MCSLOTMAN AND MRS. MCARDLE: Megan has posted and responded to my comments over on her blog. I think I have isolated the essential literary difference between us: she is a self-described Robert Heinlein baby, whereas I am one of the world's bigger Philip K. Dick fans --two science fiction authors who wrote pretty differently, you might say. In life Heinlein and Dick had an interesting relationship: Dick, at least early on, was inspired by Heinlein's books --the man of The Man In The High Castle is supposed to be a Heinlein figure. But later on Dick found Heinlein's militarism unpalatable and he was also probably resentful of Heinlein's success, especially compared to his own obscurity at the time. Yet apparently Heinlein spontaneously floated him a loan no-questions-asked when Dick was out of money in the seventies. Dick probably cared about what Heinlein thought more than Heinlein cared what Dick thought, so it was a one-sided relationship in that respect. But it was there. I can take solace in the fact that Blade Runner was way better than Starship Troopers --which actually wasn't that bad. Hey, Paul Verhoeven did a Heinlein movie and a Dick movie (Total Recall) --I forgot about that. And I haven't seen Puppet Masters so I have no idea if it was better than Screamers, which was acceptable B-movie SF. The rubber match will be the fifty-year old Destination Moon versus Impostor.

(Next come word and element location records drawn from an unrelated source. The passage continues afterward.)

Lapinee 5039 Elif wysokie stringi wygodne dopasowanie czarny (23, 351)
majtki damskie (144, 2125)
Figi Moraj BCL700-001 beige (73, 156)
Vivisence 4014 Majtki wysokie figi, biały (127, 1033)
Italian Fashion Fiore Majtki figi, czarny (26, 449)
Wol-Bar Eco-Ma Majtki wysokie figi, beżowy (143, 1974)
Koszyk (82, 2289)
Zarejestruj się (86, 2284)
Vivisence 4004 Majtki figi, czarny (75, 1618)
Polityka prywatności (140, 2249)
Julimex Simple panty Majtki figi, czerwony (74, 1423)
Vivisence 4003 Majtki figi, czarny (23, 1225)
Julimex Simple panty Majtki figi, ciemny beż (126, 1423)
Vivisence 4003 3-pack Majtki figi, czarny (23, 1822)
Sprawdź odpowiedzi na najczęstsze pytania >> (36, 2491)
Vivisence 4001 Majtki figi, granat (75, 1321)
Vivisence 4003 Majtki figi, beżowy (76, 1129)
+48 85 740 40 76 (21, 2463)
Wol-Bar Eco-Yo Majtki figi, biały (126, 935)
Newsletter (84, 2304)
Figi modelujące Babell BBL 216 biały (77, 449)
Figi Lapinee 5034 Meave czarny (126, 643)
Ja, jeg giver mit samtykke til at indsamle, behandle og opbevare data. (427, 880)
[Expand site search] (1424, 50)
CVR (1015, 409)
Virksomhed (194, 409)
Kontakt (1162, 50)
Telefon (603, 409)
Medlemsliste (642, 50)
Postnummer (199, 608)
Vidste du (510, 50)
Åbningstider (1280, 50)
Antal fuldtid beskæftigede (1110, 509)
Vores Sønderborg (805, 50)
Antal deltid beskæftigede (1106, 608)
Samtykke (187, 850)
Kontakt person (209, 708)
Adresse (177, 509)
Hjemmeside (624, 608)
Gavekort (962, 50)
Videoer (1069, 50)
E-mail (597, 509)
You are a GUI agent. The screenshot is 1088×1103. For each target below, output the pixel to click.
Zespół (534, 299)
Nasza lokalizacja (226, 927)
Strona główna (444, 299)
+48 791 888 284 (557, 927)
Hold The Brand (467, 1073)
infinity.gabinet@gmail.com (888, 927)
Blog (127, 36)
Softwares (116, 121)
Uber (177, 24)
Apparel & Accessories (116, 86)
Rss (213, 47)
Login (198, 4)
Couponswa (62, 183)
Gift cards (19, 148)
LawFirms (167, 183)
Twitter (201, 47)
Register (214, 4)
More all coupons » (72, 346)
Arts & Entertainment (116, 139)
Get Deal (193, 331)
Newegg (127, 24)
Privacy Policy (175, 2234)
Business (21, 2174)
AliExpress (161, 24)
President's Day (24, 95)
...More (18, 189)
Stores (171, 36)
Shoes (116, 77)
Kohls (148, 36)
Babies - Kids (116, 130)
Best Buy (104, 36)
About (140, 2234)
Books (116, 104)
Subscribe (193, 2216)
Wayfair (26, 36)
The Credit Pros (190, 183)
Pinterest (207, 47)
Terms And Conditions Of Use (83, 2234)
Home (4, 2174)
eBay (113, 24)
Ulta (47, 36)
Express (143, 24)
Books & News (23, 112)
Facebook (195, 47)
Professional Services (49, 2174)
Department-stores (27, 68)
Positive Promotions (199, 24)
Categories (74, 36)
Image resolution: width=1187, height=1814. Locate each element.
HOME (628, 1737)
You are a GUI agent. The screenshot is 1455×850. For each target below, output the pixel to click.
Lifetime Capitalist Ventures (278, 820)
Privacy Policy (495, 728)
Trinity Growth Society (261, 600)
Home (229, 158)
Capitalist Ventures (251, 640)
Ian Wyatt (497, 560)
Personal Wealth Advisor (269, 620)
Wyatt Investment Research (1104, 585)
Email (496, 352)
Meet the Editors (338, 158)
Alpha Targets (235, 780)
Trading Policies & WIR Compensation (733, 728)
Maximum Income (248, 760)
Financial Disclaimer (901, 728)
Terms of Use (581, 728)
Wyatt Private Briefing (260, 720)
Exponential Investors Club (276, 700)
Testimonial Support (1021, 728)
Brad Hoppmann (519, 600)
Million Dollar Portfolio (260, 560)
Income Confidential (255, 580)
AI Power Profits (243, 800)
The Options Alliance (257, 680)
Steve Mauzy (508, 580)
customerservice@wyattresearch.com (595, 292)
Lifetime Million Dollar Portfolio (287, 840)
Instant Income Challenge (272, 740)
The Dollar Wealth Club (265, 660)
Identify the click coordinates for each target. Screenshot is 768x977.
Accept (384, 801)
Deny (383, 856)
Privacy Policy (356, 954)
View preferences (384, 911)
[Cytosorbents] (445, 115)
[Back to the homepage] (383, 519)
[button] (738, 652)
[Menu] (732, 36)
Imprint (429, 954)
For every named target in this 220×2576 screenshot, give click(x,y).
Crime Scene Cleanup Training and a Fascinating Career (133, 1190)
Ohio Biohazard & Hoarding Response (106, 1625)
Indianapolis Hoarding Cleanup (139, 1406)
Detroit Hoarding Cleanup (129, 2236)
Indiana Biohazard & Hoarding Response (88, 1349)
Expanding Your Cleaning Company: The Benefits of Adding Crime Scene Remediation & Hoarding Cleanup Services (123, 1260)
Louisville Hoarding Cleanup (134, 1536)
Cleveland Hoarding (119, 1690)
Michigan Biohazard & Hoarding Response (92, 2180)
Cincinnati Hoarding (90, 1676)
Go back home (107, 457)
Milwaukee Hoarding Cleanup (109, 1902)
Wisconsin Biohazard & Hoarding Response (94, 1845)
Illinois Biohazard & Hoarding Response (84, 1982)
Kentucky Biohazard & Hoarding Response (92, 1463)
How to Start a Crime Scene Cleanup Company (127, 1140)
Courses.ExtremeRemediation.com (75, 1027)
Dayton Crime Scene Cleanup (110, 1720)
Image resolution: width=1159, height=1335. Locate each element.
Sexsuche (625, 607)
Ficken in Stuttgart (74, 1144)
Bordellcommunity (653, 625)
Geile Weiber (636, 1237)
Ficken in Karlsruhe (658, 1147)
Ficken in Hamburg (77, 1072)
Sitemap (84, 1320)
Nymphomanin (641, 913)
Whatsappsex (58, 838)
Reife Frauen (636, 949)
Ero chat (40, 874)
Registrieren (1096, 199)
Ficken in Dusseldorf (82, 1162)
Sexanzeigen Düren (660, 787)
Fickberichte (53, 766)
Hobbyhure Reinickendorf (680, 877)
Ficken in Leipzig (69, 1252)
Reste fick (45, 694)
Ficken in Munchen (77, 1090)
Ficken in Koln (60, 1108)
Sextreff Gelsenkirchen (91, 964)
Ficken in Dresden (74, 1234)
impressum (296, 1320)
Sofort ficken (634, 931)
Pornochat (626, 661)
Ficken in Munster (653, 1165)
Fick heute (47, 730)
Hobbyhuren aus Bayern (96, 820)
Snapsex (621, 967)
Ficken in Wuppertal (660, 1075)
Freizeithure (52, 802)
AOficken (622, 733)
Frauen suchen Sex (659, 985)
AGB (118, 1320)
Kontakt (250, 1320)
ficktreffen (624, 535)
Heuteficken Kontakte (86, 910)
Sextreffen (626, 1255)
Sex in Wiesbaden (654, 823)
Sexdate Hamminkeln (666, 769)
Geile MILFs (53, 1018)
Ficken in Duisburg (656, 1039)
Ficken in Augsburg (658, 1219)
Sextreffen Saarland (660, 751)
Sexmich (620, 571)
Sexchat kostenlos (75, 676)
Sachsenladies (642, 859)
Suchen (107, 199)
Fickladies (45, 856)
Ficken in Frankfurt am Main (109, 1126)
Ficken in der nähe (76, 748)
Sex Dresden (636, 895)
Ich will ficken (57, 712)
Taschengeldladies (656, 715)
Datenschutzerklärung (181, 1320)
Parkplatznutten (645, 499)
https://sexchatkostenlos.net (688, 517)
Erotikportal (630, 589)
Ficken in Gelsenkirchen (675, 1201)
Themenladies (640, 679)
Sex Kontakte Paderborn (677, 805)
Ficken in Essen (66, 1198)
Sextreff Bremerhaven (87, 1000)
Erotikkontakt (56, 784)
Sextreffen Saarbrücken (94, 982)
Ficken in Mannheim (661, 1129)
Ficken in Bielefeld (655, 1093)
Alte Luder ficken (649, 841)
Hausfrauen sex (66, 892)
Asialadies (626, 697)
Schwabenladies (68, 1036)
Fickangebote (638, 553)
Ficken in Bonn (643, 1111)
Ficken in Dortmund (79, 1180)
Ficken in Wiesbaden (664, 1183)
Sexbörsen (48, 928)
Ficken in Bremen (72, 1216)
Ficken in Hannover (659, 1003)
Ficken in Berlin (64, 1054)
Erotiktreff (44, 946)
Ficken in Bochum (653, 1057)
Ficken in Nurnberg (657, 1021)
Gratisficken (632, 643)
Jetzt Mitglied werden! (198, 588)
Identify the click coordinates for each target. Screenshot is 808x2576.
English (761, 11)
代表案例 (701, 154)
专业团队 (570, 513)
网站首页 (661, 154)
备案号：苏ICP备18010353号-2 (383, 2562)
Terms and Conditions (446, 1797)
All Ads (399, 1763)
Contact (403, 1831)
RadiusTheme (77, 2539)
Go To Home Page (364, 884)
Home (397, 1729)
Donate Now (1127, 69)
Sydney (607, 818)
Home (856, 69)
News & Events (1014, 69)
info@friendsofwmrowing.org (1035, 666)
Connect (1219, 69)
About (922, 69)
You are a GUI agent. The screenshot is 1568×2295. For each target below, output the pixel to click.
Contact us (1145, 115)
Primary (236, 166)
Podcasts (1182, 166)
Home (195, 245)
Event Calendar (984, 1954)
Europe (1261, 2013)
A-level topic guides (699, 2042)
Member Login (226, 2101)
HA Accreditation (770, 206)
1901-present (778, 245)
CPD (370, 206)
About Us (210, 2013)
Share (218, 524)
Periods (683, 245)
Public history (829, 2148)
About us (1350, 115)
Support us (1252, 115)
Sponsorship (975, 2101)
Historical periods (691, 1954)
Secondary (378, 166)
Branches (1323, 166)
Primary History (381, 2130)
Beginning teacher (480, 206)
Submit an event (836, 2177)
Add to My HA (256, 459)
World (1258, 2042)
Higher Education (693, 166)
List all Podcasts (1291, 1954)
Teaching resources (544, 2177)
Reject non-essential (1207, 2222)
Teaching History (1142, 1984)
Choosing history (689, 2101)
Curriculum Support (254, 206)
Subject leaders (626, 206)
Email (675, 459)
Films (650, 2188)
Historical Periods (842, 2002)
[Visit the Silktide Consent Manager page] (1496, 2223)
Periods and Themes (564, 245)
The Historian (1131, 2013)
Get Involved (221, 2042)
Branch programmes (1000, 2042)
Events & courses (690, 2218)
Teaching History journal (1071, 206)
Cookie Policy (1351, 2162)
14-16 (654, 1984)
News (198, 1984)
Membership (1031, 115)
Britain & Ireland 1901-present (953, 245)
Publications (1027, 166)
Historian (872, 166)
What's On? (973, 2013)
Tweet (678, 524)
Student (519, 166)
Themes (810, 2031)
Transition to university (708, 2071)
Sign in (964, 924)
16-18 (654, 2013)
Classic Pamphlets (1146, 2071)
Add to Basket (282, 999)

Anyway, that there was a tangent. As for Megan's comments: I think you could prove or disprove the idea that Tolkien stunts the growth of his readers if you find some of the people putting him at the top of their lists and asking them, you know, when did they first come across Tolkien, how many books have you read in the last year, what those books were, etc. It would probably have to be the project of a crazed academic with an axe to grind --but it would be doable.

I guess my point is --and now that I think of it, I don't think it's a very big deal-- is that I have no problem with literary people having complicated standards for judging which books they like, as long as those standards are the result of them reading a lot of books and genuinely loving books. And when Megan says "But too, those lists of "The Greatest Books" weren't coming from English professors; they were coming from regular people. And those people didn't set up some complicated standard by which to judge greatness; they ranked their favorite books" --I mean, there's no reason to think regular people don't have their own complicated standards for judging greatness. Tolkien's achievement is that his great personal and heartfelt work happened to mirror the great internal workings of a whole lot of other people; if Andrew O'Hehir (see below) is right, perhaps a lot more people are skittish on our modern existence than we might think. Or I might think.

So here's a review on Salon from a while ago also about Shippey's book. It's by Andrew O'Hehir; he calls LOTR "a distinctive, even definitive, modern work of rebellion against modernity" which he argues is why it was so beloved by the counterculture. And here's the original list in question. Note that it is the hundred greatest books of the century as voted on by the British populace; I don't know if a similar poll of American readers has ever been done. I speculate that Stephen King would top such a poll here if it was done of authors and not books; if it was books he'd probably get his vote pretty split due to his insane output.

She's got me on Freud, though. I was babbling.